NASA’s official link to the announcement:
https://www.nasa.gov/…/nasas-venus-rover-challenge-winners-…

HeroX link for more info about the challenge and the other winners:
https://www.herox.com/VenusRover/128-meet-the-winners
Background: 

Imagine a world hot enough to turn lead into a puddle, where the atmospheric pressure can crush a nuclear-powered submarine. Now imagine sending a rover to explore that world. 
Venus, ancient sister of Earth with a planetary environment just this side of hellish, has been visited by a handful of probes since the early days of space flight.  Of the many missions to our celestial neighbor, only about a dozen have made contact with the surface of the planet. The longest-lived landers only managed to function for a couple of hours before succumbing to the relentlessly oppressive heat and pressure.
##############################
The tasks:
1. In the Venus text, about how many missions have made contact with the planet's surface?
2. Copy the Venus text word for word, from "HeroX link for" up to and including "explore that world.".

Data excerpt:
##############################
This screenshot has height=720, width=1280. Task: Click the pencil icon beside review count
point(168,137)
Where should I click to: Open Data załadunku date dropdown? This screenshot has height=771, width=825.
##############################
Task responses:
1. About a dozen.

2.
HeroX link for more info about the challenge and the other winners:
https://www.herox.com/VenusRover/128-meet-the-winners
Background: 

Imagine a world hot enough to turn lead into a puddle, where the atmospheric pressure can crush a nuclear-powered submarine. Now imagine sending a rover to explore that world.